* Start Passage given *
Reputation: 1529
How to select rows corresponding to a randomly selected column value in SQL
My query returns a result like shown in the table. I would like to randomly pick an ID from the ID column and get all the rows having that ID. How can I do that in SnowFlake or SQL:
| ID | Postalcode | Value | ... |
|---|---|---|---|
| 1e3d | NK25F4 | 3214 | ... |
| 1e3d | NK25F4 | 3258 | ... |
| 1e3d | NK25F4 | 3354 | ... |
| 1f74 | NG2LK8 | 5524 | |
| 1f74 | NG2LK8 | 5548 | |
| 3e9a | N6B7H4 | 3694 | |
| 3e9a | N6B7H4 | 3325 | |
| 38e4 | N6C7H2 | 3654 | ... |
Upvotes: 1
Views: 245
Answers (5)
Reputation: 5803
You can also play with the window frame a little and let qualify do the work
select *
from your_table
qualify id=first_value(id) over (order by random() rows between unbounded preceding and unbounded following)
Snowflake deviates from ANSI standard on the default window frames for rank-related functions (first_value, last_value, nth_value), so that makes the above equivalent to :
select *
from your_table
qualify id=first_value(id) over (order by random())
Upvotes: 0
Reputation: 25938
There is a Snowflake function to return a fix number of "random" rows SAMPLE, so using that will reduce the need to read all rows.
SELECT t.*
FROM your_table as t
JOIN (SELECT ID FROM your_table SAMPLE (1 ROWS)) as r
ON t.id = r.id
thus using your data above:
with your_table(id, postalcode, value) as (
select * from values
('1e3d', 'NK25F4', 3214),
('1e3d', 'NK25F4', 3258),
('1e3d', 'NK25F4', 3354),
('1f74', 'NG2LK8', 5524),
('1f74', 'NG2LK8', 5548),
('3e9a', 'N6B7H4', 3694),
('3e9a', 'N6B7H4', 3325),
('38e4', 'N6C7H2', 3654)
)
* End Passage given *
* Start Recorded data *
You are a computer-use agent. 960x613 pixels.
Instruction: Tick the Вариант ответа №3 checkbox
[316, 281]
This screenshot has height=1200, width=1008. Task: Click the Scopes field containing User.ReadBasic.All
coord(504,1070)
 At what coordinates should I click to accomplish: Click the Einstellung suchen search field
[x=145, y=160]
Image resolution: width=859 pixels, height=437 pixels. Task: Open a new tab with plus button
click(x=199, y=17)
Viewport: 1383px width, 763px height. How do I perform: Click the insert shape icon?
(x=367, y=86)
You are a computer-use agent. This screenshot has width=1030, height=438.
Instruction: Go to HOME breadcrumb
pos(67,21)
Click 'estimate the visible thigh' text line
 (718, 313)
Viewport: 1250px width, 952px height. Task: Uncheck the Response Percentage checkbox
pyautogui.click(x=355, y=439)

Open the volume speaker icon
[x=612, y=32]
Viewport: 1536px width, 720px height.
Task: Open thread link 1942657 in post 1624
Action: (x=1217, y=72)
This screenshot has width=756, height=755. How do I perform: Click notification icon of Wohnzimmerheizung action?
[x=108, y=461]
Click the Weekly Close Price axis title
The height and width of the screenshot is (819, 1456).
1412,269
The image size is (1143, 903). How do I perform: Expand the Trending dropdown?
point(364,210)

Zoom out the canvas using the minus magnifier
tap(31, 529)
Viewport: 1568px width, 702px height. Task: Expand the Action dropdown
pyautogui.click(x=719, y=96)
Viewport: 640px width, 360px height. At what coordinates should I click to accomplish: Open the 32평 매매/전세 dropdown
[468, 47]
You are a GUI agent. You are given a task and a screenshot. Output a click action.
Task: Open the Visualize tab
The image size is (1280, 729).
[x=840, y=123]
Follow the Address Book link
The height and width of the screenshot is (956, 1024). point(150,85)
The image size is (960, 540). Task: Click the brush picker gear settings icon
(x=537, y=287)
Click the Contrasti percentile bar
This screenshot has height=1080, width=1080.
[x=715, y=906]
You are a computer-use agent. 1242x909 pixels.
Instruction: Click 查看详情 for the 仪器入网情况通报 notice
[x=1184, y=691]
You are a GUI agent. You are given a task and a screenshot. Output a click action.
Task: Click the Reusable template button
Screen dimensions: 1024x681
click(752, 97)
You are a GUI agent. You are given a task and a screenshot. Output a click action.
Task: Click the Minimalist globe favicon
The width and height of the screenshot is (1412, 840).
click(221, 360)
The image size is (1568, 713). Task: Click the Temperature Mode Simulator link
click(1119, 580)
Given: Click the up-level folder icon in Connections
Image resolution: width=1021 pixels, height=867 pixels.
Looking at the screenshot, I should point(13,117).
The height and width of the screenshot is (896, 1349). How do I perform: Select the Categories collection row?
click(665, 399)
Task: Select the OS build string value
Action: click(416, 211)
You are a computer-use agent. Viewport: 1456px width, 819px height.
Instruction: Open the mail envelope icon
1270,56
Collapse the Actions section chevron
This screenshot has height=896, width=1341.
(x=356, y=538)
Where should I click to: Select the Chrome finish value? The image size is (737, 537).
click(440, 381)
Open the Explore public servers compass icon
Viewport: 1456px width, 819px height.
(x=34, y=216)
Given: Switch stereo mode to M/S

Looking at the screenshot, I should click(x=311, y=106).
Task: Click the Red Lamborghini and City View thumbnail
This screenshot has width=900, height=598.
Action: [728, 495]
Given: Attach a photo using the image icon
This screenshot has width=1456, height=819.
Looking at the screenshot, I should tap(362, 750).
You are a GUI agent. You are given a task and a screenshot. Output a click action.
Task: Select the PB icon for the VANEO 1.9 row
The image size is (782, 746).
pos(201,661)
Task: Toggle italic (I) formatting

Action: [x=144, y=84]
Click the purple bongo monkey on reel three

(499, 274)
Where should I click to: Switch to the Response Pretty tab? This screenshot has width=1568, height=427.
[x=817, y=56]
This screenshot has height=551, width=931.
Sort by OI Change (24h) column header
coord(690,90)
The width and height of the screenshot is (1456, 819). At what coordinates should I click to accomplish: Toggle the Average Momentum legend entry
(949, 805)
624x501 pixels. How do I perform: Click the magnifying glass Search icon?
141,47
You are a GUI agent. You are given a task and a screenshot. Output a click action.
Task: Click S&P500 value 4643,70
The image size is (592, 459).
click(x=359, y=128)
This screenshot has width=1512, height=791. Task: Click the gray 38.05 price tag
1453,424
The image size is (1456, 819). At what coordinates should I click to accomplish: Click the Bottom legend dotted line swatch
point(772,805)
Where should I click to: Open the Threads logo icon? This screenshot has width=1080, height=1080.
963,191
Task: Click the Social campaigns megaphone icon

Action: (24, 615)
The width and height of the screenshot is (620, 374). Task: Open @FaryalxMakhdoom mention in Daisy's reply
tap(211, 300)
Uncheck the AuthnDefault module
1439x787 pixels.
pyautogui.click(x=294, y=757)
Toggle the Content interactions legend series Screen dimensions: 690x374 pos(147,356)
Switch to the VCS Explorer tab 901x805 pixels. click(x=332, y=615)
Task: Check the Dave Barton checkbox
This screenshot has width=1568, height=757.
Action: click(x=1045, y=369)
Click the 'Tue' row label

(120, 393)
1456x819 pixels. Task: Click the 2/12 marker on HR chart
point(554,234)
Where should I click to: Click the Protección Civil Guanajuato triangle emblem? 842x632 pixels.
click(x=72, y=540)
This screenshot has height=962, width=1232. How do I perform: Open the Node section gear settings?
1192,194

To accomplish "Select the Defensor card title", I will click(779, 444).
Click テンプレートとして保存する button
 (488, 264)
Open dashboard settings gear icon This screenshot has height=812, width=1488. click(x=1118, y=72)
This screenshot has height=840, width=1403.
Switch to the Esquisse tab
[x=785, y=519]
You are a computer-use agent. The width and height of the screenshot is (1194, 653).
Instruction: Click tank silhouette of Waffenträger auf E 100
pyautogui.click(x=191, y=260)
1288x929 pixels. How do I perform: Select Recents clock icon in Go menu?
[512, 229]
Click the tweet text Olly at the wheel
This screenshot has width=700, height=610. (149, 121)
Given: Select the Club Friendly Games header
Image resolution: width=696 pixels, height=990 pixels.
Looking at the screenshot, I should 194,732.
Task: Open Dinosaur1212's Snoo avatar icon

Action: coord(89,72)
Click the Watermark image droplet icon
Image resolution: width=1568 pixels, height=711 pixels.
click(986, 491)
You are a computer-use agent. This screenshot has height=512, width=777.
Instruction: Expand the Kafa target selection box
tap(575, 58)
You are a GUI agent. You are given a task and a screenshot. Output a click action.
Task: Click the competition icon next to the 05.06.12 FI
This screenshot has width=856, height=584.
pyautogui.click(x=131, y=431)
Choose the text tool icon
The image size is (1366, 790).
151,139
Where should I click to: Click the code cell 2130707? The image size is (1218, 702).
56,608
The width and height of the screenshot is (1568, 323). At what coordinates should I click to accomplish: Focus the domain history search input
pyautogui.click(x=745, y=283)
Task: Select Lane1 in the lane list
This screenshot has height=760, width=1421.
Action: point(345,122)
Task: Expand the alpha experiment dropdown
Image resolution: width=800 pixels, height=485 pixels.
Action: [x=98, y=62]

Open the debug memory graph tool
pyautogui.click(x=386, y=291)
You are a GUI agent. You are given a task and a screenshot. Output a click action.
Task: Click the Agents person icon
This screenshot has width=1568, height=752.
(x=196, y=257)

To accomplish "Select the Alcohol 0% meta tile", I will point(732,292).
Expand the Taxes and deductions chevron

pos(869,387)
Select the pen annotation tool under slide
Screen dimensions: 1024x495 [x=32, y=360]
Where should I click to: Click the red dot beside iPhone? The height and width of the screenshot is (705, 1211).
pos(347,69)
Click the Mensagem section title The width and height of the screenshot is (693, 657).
* End Recorded data *
Work to complete -
**1)** Based on the Snowflake thread, state whether each statement agrees with it: (a) the asker wants to pick an ID at random and get every row that has that ID; (b) the subquery in the second answer samples five rows; (c) the first answer says Snowflake departs from the ANSI standard on default window frames for rank-related functions. Give yes or no for each, quoting the words from the thread that decide it.
**2)** Carry on the Snowflake thread from the point where it stops.

Results of the tasks -
**1)**
(a) Yes: "I would like to randomly pick an ID from the ID column and get all the rows having that ID."
(b) No: "JOIN (SELECT ID FROM your_table SAMPLE (1 ROWS)) as r"
(c) Yes: "Snowflake deviates from ANSI standard on the default window frames for rank-related functions (first_value, last_value, nth_value)"

**2)**
I get (random set) but one looks like:
| ID | POSTALCODE | VALUE |
|---|---|---|
| 1f74 | NG2LK8 | 5,524 |
| 1f74 | NG2LK8 | 5,548 |
You could also use a NATURAL JOIN like:
SELECT *
FROM your_table
NATURAL JOIN (SELECT ID FROM your_table SAMPLE (1 ROWS))
Upvotes: 3
Reputation: 1804
WITH DATA AS (
select '1e3d' id,'NK25F4' postalcode,3214 some_value union all
select '1e3d' id,'NK25F4' postalcode,3258 some_value union all
select '1e3d' id,'NK25F4' postalcode,3354 some_value union all
select '1f74' id,'NG2LK8' postalcode,5524 some_value union all
select '1f74' id,'NG2LK8' postalcode,5548 some_value union all
select '3e9a' id,'N6B7H4' postalcode,3694 some_value union all
select '3e9a' id,'N6B7H4' postalcode,3325 some_value union all
select '38e4' id,'N6C7H2' postalcode,3654 some_value )
SELECT * FROM DATA ,LATERAL (SELECT ID FROM DATA SAMPLE(2 ROWS)) I WHERE I.ID = DATA.ID
Upvotes: 0
Reputation: 695
Something like
SELECT *
FROM Table_NAME
WHERE ID IN (SELECT ID FROM Table_Name ORDER BY RAND() LIMIT 1);
Should work. Though it's not particularly efficient and in many application scenarios it would arguably be more reasonable overall to compute the random ID in your application (e.g. keeping the set of all ids cached, periodically pulling it separately if need be etc).
(Note: The query assumes MYSQL, other variants may have slightly different keywords/structure, e.g. for the random function).
Upvotes: 1
Reputation: 222482
You could put your existing query in a common table expression, then pick a random ID from it, and use it to filter the dataset:
with
dat as ( ... your query ...),
tid as (select id from dat order by random() fetch first 1 row)
select d.*
from dat d
inner join tid t on t.id = d.id
The second CTE, tid picks the random id; it does that by randomly ordering the dataset, then getting the id of the top row.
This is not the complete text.